In most premodern cultures, there were two recognized ways of thinking, speaking, and acquiring knowledge. The Greeks called them mythos and logos . Both were essential and neither was considered superior to the other; they were not in conflict but complementary. Each had its own sphere of competence, and it was considered unwise to mix the two. Logos (reason) was the pragmatic mode of thought that enabled people to function effectively in the world. It had, therefore, to correspond accurately to external reality. People have always needed logos to make an efficient weapon, organize their societies, or plan an expedition. Logos was forward-looking, continually on the lookout for new ways of controlling the environment, improving old insights, or inventing something fresh. Logos was essential to the survival of our species. But it had its limitations: it could not assuage human grief or find ultimate meaning in lifes struggles. For that people turned to mythos or myth.
Today we live in a society of scientific logos , and myth has fallen into disrepute.
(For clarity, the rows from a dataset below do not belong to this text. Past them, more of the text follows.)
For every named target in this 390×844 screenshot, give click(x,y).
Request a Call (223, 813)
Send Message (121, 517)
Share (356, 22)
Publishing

In popular parlance, a myth is something that is not true. But in the past, myth was not self-indulgent fantasy; rather, like logos , it helped people to live effectively in our confusing world, though in a different way. People had to enter the warren of their own minds and fight their personal demons. When Freud and Jung began to chart their scientific search for the soul, they instinctively turned to these ancient myths. A myth was never intended as an accurate account of a historical event; it was something that had in some sense happened once but that also happens all the time .
But a myth would not be effective if people simply believed in it. It was essentially a program of action. It could put you in the correct spiritual or psychological posture, but it was up to you to take the next step and make the truth of the myth a reality in your own life. The only way to assess the value and truth of any myth was to act upon it. The myth of the hero, for example, which takes the same form in nearly all cultural traditions, taught people how to unlock their own heroic potential. Without ritual, myths made no sense and would remain as opaque as a musical score, which is impenetrable to most of us until interpreted instrumentally.